[INFORMATION Boundary: Start]
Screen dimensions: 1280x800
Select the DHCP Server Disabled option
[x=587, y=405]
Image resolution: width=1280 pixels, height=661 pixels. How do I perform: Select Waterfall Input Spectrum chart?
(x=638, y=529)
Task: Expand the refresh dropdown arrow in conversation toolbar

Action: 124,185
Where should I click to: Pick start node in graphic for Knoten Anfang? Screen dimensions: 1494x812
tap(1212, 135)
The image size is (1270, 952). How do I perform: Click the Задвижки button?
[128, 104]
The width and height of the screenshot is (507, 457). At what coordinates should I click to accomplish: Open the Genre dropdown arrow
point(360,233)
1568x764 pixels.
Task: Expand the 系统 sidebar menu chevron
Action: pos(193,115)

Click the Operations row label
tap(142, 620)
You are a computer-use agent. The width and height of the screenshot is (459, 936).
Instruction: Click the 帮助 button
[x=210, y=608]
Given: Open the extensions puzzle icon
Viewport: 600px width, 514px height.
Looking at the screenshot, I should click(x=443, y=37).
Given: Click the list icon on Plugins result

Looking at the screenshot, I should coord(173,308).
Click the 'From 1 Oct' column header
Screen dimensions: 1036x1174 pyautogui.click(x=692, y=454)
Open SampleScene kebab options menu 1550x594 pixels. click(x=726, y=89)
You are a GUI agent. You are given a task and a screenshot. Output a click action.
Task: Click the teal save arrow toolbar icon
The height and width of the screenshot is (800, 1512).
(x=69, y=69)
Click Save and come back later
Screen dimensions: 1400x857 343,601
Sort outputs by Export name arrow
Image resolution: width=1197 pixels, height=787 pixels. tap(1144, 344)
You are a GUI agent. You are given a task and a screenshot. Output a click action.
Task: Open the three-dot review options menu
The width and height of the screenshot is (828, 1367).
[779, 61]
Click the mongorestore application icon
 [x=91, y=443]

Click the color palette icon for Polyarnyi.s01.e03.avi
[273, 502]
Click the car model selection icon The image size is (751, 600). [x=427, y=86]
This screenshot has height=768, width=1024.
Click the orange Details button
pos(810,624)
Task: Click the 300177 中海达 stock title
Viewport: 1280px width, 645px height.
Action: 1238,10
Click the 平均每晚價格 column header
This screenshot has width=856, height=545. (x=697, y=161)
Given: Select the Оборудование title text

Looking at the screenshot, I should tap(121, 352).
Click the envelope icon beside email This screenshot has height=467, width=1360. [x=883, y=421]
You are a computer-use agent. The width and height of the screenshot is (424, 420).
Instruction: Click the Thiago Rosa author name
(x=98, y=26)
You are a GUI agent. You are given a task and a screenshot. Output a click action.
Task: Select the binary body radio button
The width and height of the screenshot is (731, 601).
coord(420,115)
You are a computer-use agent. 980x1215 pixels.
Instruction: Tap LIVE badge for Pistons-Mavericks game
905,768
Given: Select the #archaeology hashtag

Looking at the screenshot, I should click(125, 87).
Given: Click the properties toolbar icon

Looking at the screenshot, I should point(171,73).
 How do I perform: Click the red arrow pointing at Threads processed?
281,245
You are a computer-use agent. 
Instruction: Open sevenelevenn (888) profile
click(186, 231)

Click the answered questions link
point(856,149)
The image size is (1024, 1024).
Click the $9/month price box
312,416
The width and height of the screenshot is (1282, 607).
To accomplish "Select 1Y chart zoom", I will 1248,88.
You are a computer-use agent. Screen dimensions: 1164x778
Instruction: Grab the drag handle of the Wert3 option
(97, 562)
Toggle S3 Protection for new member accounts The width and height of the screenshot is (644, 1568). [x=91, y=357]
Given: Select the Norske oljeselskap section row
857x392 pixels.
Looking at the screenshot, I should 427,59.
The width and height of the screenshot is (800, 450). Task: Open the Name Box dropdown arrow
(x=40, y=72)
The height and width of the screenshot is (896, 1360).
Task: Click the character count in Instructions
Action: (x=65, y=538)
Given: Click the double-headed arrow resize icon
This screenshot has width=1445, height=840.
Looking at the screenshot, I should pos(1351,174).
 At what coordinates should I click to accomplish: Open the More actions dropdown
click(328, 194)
[INFORMATION Boundary: End]
__WHAT THE TASK ASKS__. Search term "computer": return each line of the data that contains it.

__SOLUTION TO THE EXERCISE__.
You are a computer-use agent. The width and height of the screenshot is (459, 936).
You are a computer-use agent. The width and height of the screenshot is (424, 420).
You are a computer-use agent. 980x1215 pixels.
You are a computer-use agent. 
You are a computer-use agent. Screen dimensions: 1164x778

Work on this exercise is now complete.